Items contained in a dataset:

************

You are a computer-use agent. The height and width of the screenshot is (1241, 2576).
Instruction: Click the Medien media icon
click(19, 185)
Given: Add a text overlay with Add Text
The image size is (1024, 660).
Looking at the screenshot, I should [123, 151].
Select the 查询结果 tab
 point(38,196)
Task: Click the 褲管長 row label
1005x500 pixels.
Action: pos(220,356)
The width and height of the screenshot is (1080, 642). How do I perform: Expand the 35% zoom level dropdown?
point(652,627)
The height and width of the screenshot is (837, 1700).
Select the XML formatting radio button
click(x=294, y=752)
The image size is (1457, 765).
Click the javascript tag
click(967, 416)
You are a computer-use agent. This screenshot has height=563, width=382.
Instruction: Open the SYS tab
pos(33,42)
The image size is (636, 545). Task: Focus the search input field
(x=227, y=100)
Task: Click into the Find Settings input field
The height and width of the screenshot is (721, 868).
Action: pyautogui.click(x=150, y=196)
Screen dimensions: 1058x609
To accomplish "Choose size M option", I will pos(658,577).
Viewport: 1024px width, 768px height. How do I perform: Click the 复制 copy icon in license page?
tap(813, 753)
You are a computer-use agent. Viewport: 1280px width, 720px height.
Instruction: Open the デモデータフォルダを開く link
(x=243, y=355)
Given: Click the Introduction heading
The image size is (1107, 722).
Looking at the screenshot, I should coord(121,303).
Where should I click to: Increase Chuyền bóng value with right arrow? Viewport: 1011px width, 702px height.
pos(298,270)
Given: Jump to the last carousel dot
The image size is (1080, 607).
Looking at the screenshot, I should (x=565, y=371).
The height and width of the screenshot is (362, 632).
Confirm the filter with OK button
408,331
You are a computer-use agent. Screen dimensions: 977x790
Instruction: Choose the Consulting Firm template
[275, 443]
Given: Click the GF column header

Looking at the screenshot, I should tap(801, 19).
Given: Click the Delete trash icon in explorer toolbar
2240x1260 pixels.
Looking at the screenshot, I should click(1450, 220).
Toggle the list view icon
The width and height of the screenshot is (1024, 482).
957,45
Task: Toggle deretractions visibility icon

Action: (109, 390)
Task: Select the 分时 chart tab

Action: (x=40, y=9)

************

THE REQUEST = Repeat all of the items above word for word, from the first line to the last.

EXERCISE RESPONSE =
You are a computer-use agent. The height and width of the screenshot is (1241, 2576).
Instruction: Click the Medien media icon
click(19, 185)
Given: Add a text overlay with Add Text
The image size is (1024, 660).
Looking at the screenshot, I should [123, 151].
Select the 查询结果 tab
 point(38,196)
Task: Click the 褲管長 row label
1005x500 pixels.
Action: pos(220,356)
The width and height of the screenshot is (1080, 642). How do I perform: Expand the 35% zoom level dropdown?
point(652,627)
The height and width of the screenshot is (837, 1700).
Select the XML formatting radio button
click(x=294, y=752)
The image size is (1457, 765).
Click the javascript tag
click(967, 416)
You are a computer-use agent. This screenshot has height=563, width=382.
Instruction: Open the SYS tab
pos(33,42)
The image size is (636, 545). Task: Focus the search input field
(x=227, y=100)
Task: Click into the Find Settings input field
The height and width of the screenshot is (721, 868).
Action: pyautogui.click(x=150, y=196)
Screen dimensions: 1058x609
To accomplish "Choose size M option", I will pos(658,577).
Viewport: 1024px width, 768px height. How do I perform: Click the 复制 copy icon in license page?
tap(813, 753)
You are a computer-use agent. Viewport: 1280px width, 720px height.
Instruction: Open the デモデータフォルダを開く link
(x=243, y=355)
Given: Click the Introduction heading
The image size is (1107, 722).
Looking at the screenshot, I should coord(121,303).
Where should I click to: Increase Chuyền bóng value with right arrow? Viewport: 1011px width, 702px height.
pos(298,270)
Given: Jump to the last carousel dot
The image size is (1080, 607).
Looking at the screenshot, I should (x=565, y=371).
The height and width of the screenshot is (362, 632).
Confirm the filter with OK button
408,331
You are a computer-use agent. Screen dimensions: 977x790
Instruction: Choose the Consulting Firm template
[275, 443]
Given: Click the GF column header

Looking at the screenshot, I should tap(801, 19).
Given: Click the Delete trash icon in explorer toolbar
2240x1260 pixels.
Looking at the screenshot, I should click(1450, 220).
Toggle the list view icon
The width and height of the screenshot is (1024, 482).
957,45
Task: Toggle deretractions visibility icon

Action: (109, 390)
Task: Select the 分时 chart tab

Action: (x=40, y=9)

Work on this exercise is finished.